## Records for processing
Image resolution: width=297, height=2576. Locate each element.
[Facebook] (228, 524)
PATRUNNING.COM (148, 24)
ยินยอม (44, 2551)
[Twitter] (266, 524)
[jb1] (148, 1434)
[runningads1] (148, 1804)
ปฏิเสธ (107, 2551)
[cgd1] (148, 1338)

## Assigned task
Copy out all the entries exactly once more.

## Answer area
Image resolution: width=297, height=2576. Locate each element.
[Facebook] (228, 524)
PATRUNNING.COM (148, 24)
ยินยอม (44, 2551)
[Twitter] (266, 524)
[jb1] (148, 1434)
[runningads1] (148, 1804)
ปฏิเสธ (107, 2551)
[cgd1] (148, 1338)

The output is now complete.